No Evangelho de hoje, o Senhor promete aos discípulos que fariam obras ainda maiores que as suas (cf. Jo 14,12). Queridos amigos, só Deus em sua providência sabe o que sua graça deve realizar ainda em suas vidas e na vida da Igreja nos Estados Unidos. Enquanto isso, a promessa de Cristo nos enche de firme esperança. Unamos, pois, nossas orações à sua, como pedras vivas do templo espiritual que é sua Igreja una, santa, católica, e apostólica. Dirijamos nosso olhar a Ele, pois agora está nos preparando um lugar na casa de seu Pai. E, fortalecidos pelo Espírito Santo, trabalhemos com renovado ardor pela extensão do seu Reino.
«Felizes os que acreditaram» (cf. 1 Pd 2,7). Dirijamo-nos a Jesus.

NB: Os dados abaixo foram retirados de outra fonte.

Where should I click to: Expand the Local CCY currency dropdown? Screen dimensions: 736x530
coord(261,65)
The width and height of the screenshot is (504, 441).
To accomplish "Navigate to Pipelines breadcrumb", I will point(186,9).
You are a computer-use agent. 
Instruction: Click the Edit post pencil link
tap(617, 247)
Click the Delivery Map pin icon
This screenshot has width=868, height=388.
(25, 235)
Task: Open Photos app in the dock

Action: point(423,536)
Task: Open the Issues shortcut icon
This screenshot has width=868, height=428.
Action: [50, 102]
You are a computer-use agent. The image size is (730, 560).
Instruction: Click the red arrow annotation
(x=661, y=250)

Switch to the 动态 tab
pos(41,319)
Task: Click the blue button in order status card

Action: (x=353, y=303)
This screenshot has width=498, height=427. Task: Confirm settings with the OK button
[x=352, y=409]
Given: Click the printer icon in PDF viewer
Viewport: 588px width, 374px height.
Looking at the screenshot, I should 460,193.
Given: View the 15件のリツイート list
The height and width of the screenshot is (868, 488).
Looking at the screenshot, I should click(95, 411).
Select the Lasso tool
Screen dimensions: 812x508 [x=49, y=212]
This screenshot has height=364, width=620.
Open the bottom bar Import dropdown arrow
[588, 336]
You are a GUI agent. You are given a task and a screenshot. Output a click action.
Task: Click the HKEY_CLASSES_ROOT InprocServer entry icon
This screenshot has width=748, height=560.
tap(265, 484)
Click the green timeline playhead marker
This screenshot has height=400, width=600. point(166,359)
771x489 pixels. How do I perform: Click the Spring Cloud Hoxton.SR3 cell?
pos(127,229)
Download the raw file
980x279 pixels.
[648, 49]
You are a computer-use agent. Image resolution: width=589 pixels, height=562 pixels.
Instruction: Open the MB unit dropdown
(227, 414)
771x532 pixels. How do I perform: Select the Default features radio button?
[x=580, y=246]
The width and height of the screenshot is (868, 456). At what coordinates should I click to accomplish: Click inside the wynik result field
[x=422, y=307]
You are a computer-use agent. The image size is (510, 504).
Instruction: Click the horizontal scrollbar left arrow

Só Ele é o caminho que conduz à felicidade eterna, à verdade que satisfaz os desejos mais profundos de todo coração, e a vida traz sempre novo gozo e esperança, para nós e para todo o mundo. Amém.
[Em espanhol]
Queridos irmãos e irmãs no Senhor:
Saúdo-lhes com afeto e me alegro de celebrar esta Santa Missa para dar graças a Deus pelo bicentenário do momento que começou a se desenvolver a Igreja Católica nesta Nação. Ao ver o caminho de fé percorrido nestes anos, não isento também de dificuldades, louvamos o Senhor pelos frutos que a Palavra de Deus deu nestas terras e lhes manifestamos nosso desejo de que Cristo, Caminho, Verdade e Vida, seja cada vez mais conhecido e amado.
Aqui, neste País de liberdade, quero proclamar com força que a Palavra de Cristo não elimina nossas aspirações a uma vida plena e livre, mas nos revela nossa verdadeira dignidade de filhos de Deus e nos alenta a lutar contra tudo aquilo que nos escraviza, começando por nosso próprio egoísmo e caprichos. Ao mesmo tempo, nos anima a manifestar nossa fé através de nossa vida de caridade e a fazer que nossas comunidades eclesiais sejam cada dia mais acolhedoras e fraternas.
Sobretudo, aos jovens confio que assumam o grande desafio que reveste o crer em Cristo e que alcancem que essa fé se manifeste em uma proximidade efetiva aos pobres. Também em uma resposta generosa aos chamados que Ele continua fazendo para deixar tudo e empreender uma vida de total consagração a Deus e à Igreja, na vida sacerdotal ou religiosa.
Queridos irmãos e irmãs, convido-lhes a ver o futuro com esperança, permitindo que Jesus entre em suas vidas. Somente Ele é o caminho que conduz à felicidade que não acaba, à verdade que satisfaz as mais nobres expectativas humanas e a vida preenchida de gozo para o bem da Igreja e do mundo. Que Deus lhes abençoe.